On 2/13/26 12:54 AM, Vlastimil Babka wrote:
On 2/12/26 22:25, JP Kobryn wrote:
On 2/12/26 7:24 AM, Vlastimil Babka wrote:
On 2/12/26 05:51, JP Kobryn wrote:
It would be useful to see a breakdown of allocations to understand which
NUMA policies are driving them. For example, when investigating memory
pressure, having policy-specific counts could show that allocations were
bound to the affected node (via MPOL_BIND).
Add per-policy page allocation counters as new node stat items. These
counters can provide correlation between a mempolicy and pressure on a
given node.
Signed-off-by: JP Kobryn <[email protected]>
Suggested-by: Johannes Weiner <[email protected]>
Are the numa_{hit,miss,etc.} counters insufficient? Could they be extended
in a way that would capture any missing important details? A counter per
policy type seems exhaustive, but then on one hand it might be not important
to distinguish beetween some of them, and on the other hand it doesn't track
the nodemask anyway.
The two patches of the series should complement each other. When
investigating memory pressure, we could identify the affected nodes
(patch 2). Then we can cross-reference the policy-specific stats to find
any correlation (this patch).
I think extending numa_* counters would call for more permutations to
account for the numa stat per policy. I think distinguishing between
MPOL_DEFAULT and MPOL_BIND is meaningful, for example. Am I
Are there other useful examples or would it be enough to add e.g. a
numa_bind counter to the numa_hit/miss/etc?
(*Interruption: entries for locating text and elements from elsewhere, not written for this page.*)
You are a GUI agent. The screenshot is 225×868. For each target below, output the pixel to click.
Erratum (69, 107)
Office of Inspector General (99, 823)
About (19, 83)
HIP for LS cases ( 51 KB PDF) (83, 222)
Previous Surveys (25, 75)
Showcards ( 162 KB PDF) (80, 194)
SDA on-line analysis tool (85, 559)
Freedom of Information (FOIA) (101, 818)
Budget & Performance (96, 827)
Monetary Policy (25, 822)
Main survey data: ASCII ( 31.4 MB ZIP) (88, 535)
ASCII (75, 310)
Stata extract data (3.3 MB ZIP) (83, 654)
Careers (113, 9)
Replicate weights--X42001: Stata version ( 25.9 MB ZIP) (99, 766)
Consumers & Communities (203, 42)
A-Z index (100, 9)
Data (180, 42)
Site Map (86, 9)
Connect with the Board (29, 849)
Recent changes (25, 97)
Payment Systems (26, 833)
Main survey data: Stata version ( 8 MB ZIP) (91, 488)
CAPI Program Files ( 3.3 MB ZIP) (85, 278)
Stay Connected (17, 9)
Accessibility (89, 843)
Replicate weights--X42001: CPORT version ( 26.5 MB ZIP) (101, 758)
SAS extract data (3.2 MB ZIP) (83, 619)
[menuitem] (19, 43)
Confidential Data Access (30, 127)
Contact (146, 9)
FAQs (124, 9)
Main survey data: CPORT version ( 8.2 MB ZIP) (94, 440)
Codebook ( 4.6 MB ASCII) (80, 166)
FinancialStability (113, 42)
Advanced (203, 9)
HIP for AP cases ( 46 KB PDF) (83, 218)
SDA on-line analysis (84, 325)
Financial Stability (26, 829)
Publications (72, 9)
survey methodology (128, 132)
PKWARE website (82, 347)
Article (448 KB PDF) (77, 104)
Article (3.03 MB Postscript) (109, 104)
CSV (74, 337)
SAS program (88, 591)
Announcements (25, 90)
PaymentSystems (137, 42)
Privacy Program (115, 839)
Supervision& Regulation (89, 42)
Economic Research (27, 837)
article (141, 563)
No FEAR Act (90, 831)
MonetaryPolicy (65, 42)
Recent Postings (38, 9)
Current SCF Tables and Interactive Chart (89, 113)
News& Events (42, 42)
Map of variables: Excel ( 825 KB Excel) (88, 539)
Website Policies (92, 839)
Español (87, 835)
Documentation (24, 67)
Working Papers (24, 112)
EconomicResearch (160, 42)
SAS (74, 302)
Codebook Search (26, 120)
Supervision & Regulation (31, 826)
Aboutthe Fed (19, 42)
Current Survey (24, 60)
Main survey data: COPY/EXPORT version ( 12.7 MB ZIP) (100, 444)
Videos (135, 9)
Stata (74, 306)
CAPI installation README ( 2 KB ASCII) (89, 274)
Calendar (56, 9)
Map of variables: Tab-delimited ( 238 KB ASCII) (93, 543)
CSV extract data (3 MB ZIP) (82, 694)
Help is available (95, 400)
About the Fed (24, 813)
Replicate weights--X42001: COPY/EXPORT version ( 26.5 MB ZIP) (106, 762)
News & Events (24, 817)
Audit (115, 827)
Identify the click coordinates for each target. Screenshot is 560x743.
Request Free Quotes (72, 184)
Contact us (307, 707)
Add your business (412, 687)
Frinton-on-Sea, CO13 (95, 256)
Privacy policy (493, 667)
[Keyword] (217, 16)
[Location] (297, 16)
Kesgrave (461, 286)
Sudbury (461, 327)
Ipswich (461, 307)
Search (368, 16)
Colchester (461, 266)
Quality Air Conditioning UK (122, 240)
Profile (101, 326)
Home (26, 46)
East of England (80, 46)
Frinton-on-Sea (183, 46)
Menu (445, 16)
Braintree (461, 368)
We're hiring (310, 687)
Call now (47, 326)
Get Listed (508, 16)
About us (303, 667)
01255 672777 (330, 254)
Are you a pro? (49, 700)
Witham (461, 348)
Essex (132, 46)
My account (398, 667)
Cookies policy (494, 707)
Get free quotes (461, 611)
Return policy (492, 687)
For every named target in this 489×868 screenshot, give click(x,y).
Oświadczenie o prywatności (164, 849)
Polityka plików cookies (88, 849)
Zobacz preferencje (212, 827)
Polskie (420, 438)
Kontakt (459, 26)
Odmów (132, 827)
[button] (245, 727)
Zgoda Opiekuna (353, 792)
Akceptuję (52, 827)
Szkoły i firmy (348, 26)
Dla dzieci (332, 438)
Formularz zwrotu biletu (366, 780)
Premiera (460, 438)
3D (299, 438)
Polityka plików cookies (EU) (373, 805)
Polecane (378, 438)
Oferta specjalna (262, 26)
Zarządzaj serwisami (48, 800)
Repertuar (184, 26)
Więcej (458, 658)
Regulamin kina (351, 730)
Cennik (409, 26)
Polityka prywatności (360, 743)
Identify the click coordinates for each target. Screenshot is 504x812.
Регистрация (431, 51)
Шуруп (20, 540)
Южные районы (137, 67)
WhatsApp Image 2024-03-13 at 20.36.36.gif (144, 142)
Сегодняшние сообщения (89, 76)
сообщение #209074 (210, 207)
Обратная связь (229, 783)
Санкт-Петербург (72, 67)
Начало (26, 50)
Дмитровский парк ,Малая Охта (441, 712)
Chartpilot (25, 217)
Aside from bind, it's worth emphasizing that with default policy
tracking we could see if the local node is the source of pressure. In
the interleave case, we would be able to see if the loads are being
balanced or, in the weighted case, being distributed properly.
On extending the numa stats instead, I looked into this some more. I'm
not sure if they're a good fit. They seem more about whether the
allocator succeeded at placement rather than which policy drove the
allocation. Thoughts?
What I'm trying to say the level of detail you are trying to add to the
always-on counters seems like more suitable for tracepoints. The counters
should be limited to what's known to be useful and not "everything we are
able to track and possibly could need one day".
In a triage scenario, having the stats collected up to the time of the
reported issue would be better. We make use of the tool called below[0].
It periodically samples the system and allows us to view the
historical state prior to the issue. If we started at the time of the
incident and attached tracepoints it would be too late.
The triage workflow would look like this:
1) Pressure/OOMs reported while system-wide memory is free.
2) Check per-node pgscan/pgsteal stats (provided by patch 2) to narrow
down node(s) under pressure.
3) Check per-policy allocation counters (this patch) on that node to
find what policy was driving it.
[0] https://github.com/facebookincubator/below